An 11-month-old girl died Tuesday night after falling from a ninth-floor window at the Skyline Towers apartment building in St. Paul.

Police spokesman Sgt. John Keating said investigators were still trying to piece together what happened but that the fall appeared to be an accident.

The girl was in a relative's apartment at the west end of the south side of the 504-unit building when she fell about 7:20 p.m. A number of people were in the apartment with her. It was not clear whether the girl and her family lived in the building, Keating said.

The girl was taken to Regions Hospital, where she died.

Late Tuesday, a piece of torn window screen hung down from the apartment window as what appeared to be a curtain fluttered in the wind.

None of the residents who gathered outside the building afterward said they knew the girl's family. One resident said a man was playing in the building's playground with his two children when the girl fell. Officers were talking to him inside.

Another man who said he's lived at the Skyline Towers for 23 years said he saw a young boy sticking his head out of a screenless window on an upper floor a couple of weeks ago. He told a security guard about it, but the guard did nothing, the man said.

Residents said the apartment building's windows lock and have screens, but that the screens rattle in the wind.

Falls from windows have been an increasingly common occurrence among children in recent years, causing concern among doctors and leading to new laws aimed at making windows safer.

Hennepin County Medical Center in Minneapolis treated seven children for injuries suffered in falls from windows in 2009 and 14 in the first eight months of 2010.

The Consumer Products Safety Commission estimates that 3,000 U.S. children age 5 and younger are hospitalized each year after falling from windows.

Experts say the number of such falls usually increases in hot summer months as families open windows in search of cool air.
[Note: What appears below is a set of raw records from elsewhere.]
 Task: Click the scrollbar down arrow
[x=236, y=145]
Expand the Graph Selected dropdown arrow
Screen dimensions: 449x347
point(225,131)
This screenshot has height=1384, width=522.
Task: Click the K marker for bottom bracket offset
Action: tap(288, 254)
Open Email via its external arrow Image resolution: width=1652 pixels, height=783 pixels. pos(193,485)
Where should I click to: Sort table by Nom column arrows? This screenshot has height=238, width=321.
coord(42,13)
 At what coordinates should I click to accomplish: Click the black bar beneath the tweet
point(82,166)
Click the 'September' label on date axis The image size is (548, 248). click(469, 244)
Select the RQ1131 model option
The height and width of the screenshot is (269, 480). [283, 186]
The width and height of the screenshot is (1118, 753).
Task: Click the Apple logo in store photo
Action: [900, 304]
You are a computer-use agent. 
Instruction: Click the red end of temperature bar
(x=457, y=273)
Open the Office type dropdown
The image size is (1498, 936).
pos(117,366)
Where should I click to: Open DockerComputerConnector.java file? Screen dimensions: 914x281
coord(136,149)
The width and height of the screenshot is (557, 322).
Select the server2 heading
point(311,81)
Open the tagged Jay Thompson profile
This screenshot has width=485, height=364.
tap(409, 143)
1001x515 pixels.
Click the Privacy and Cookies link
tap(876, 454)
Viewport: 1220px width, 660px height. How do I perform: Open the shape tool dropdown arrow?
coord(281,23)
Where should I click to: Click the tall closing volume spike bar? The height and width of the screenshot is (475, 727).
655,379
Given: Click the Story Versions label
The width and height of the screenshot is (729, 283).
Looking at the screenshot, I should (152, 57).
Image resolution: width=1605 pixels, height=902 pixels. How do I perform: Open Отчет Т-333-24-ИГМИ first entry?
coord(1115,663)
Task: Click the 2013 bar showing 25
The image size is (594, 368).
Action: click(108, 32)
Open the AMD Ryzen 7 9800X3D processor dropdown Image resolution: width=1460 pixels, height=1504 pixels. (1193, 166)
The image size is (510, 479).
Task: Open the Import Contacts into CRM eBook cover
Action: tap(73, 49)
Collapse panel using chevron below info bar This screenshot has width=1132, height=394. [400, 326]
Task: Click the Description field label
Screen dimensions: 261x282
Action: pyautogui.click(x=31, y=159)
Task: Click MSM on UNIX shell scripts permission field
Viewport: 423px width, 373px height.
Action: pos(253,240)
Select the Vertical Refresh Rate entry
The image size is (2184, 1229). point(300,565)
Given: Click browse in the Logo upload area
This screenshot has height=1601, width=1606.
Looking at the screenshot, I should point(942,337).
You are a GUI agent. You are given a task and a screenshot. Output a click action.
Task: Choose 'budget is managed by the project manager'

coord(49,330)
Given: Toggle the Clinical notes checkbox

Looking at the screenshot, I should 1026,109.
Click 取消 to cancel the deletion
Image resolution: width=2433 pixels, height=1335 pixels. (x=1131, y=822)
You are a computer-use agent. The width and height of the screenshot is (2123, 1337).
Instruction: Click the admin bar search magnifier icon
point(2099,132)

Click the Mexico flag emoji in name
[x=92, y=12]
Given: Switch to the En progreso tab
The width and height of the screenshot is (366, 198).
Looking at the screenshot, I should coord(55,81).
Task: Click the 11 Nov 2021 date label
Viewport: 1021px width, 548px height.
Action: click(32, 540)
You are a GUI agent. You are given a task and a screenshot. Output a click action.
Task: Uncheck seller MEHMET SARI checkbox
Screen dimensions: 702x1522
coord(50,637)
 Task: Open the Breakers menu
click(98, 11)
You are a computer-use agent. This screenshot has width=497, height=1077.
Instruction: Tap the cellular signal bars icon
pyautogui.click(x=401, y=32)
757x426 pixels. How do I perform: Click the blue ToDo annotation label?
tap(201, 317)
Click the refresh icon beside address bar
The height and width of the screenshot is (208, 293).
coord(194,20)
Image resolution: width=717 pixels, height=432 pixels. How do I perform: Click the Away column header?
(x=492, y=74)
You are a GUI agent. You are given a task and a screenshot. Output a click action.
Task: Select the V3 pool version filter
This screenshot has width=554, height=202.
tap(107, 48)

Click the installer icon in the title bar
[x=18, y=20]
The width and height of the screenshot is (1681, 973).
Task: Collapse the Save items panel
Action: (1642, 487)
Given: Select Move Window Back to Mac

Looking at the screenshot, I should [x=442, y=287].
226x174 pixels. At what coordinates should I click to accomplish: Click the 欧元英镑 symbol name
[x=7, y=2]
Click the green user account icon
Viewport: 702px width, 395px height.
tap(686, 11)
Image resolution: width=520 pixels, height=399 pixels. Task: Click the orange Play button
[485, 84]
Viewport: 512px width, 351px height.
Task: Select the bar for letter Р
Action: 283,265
Young children usually tumble out of windows from what medical experts call "launching pads," while climbing or jumping on a bed or table.

Minnesota lawmakers have tried to reduce the risk of window-related falls in recent years. Laela's Law required Minnesota builders as of July 2009 to use windows with fall-prevention devices in the construction or remodeling of apartments or multi-family homes. The law, named after a 2-year-old who in 2006 survived a fall from the fourth-story window of a relatively new building in Minneapolis, doesn't govern single-family homes or require apartments to switch immediately to the safer windows.

The 24-story Skyline Towers at 1247 St. Anthony Av., was built in 1972 and rises over Interstate 94 just west of Lexington Avenue.

By the late 1990s the building -- which houses mostly low-income residents, many of them recent immigrants -- had fallen on hard times. In 1998 a fire on the 13th floor sent 23 people to the hospital with smoke inhalation.

The following year, nonprofit developer CommonBond Communities entered into a $30 million deal with St. Paul and Ramsey County to upgrade and improve the building while keeping rents affordable.